Bryson points out that “chemistry, having come so far in the eighteenth century, rather lost its bearings in the first decades of the nineteenth” (102). Nitrous oxide was discovered, but people used it as a recreational drug long before they realized it could be used as an anesthetic during surgery. Count Von Rumford, also known as Benjamin Thompson, discovered thermodynamics and invented such useful objects as a drip coffeemaker and thermal underwear. He also founded the Royal Institute, the learned society that actively promoted chemistry as a science, and propelled Humphry Davy into the spotlight. Due to electrolysis, the “technique of applying electricity to a molten substance,” Davy discovered a dozen new elements (104).

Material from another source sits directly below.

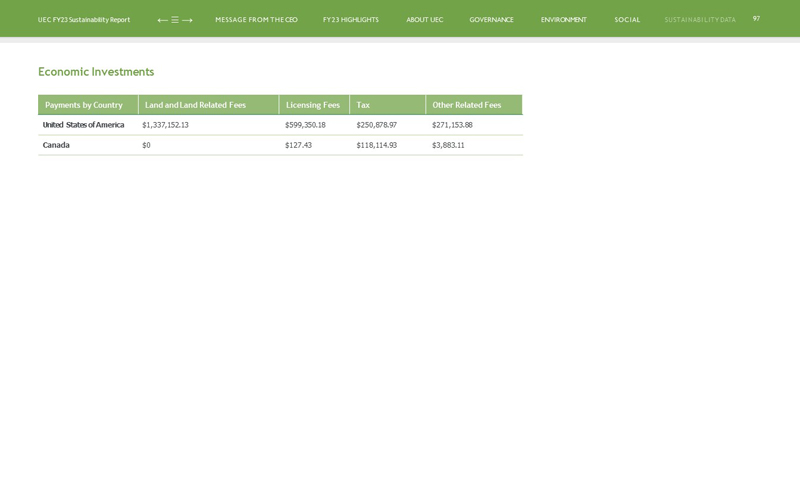
Task: Click the UEC FY23 Sustainability Report title
Action: [x=84, y=20]
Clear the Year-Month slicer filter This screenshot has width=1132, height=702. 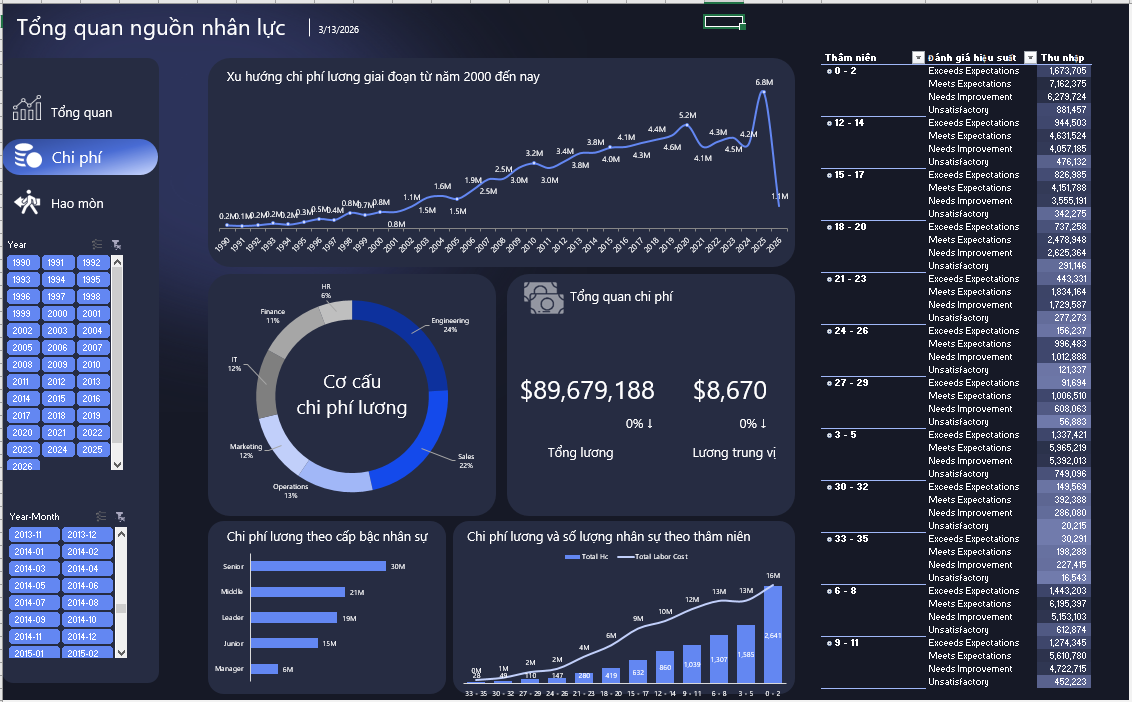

Bryson goes on to mention other notable chemists. John Dalton, a Quaker, was the “first person to intimate the nature of the atom,” while Lorenzo Romano Amadeo Carlo Avogadro discovered that “two equal volumes of gases of any type, if kept at the same pressure and temperature, will contain identical numbers of molecules” (104). Sweden’s J.J. Berzilius became the first person to decide that elements should be abbreviated by their Greek or Latin names, and Ivanovich Mendeleyev created what is known today as the periodic table. Henri Becquerel and Marie Curie discovered radium, which eventually killed Curie—she died of leukemia from radiation poisoning.